Friday, teary callers told Ninoska Perez, of Radio Mambi, they were sure this was it, and Perez, as usual, reminded, "The moment will come, but this is not the moment."

At Aaction Home Health in Hialeah, office workers were abuzz because somebody from Cuba called a colleague to say folks in Havana were taking to the streets in anticipation of the news. At the University of Miami, media-relations officers worked the phones in search of confirmation.

But again, none of the rumors seemed to be panning out.

For many, waiting for proof has become like the low-grade anxiety that comes when you're bracing for a hurricane that may or may not hit.

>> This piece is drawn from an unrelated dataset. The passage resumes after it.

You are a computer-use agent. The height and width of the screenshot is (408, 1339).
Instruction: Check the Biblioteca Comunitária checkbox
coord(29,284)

Everyone knows whatever happens will be disruptive in some way.

The rumors also reached fever pitch last weekend. The media perked up and started another round of the confirmation game. Calls flooded Miami Mayor Manny Diaz's office. The University of Miami and its Cuba experts wound up on high alert. And the community started rumbling anew, parents reaching out to children, friends calling friends.

"Last Friday, when the rumors started again, my phone rang off the hook," said Andy Gomez, senior fellow at the University of Miami's Institute for Cuban & Cuban-American Studies. "It was everybody. Friends, family, the State Department. People went nuts."

Another false alarm.

For now, the older generation in particular is keeping a stiff upper lip, said Radio Mambi's Armando Perez Roura, a longtime Cuban radio personality who has been poised to break the news of Castro's demise for decades.

"This is definitely the calm before the storm," Perez Roura said. After all, he said, it was a younger, more recently arrived Cuban crowd that jumped the gun and swarmed Calle Ocho to celebrate Castro's death when news of his ceding power broke at the end of July last year.

"The rest of us have spent a lot of years in this process," Perez Roura said. "Waiting for something to happen, hearing rumors that never turn out to be true. We're not going to react until we know for sure."